Problem: Values of \(a\) and \(b\) run from negative infinity to positive infinity. We need infinite number of bins!

Solution: use normal representation of a line: \[ x\cos(\theta)+y\sin(\theta)=\rho \]

\(\theta\) runs from \(–90^o\) to \(90^o\). \(\rho\) runs from \(-\sqrt{2}D\) to \(\sqrt{2}D\), where \(D\) is the distance between corners in the image (length and width).

**Circle Hough Transform (CHT)**

The Hough transform can be used to determine the parameters of a circle when a number of points that fall on the perimeter are known.

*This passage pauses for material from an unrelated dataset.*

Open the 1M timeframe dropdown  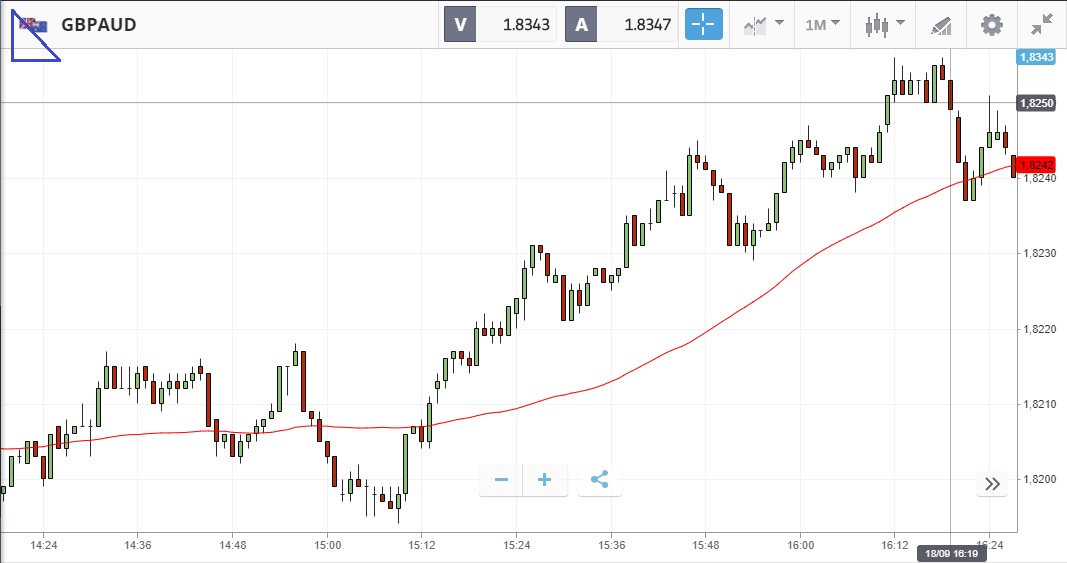point(822,24)
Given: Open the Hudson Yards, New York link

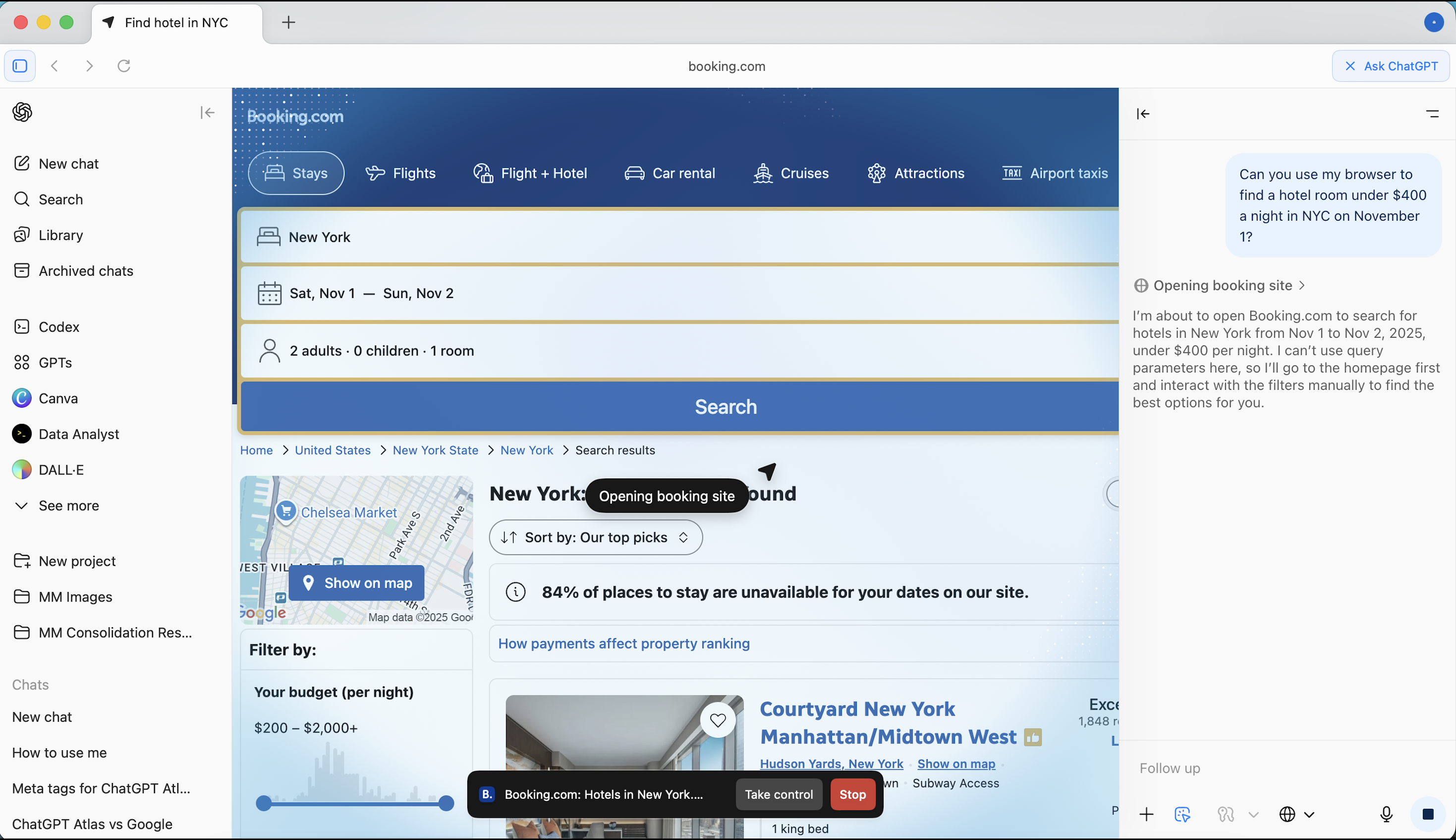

A circle with radius \(R\) and center \((a, b)\) can be described with the parametric equations: \[ x=a+R\cos(\theta)\\ y=b+R\sin(\theta) \] When the angle \(θ\) sweeps through the full 360 degree range the points \((x, y)\) trace the perimeter of a circle.

If the circles in an image are of **known radius** \(R\), then the search can be reduced to 2D. The objective is to find the \((a, b)\) coordinates of the centers.

If the **radius is not known**, then the locus of points in parameter space will fall on the surface of a **cone**. Each point \((x, y)\) on the perimeter of a circle will produce a cone surface in parameter space. The triplet \((a, b, R)\) will correspond to the accumulation cell where the largest number of cone surfaces intersect.

The drawing above illustrates the generation of a conical surface in parameter space for one \((x, y)\) point. A circle with a different radius will be constructed at each level, \(r\).

The search for circles with unknown radius can be conducted by using a three dimensional accumulation matrix.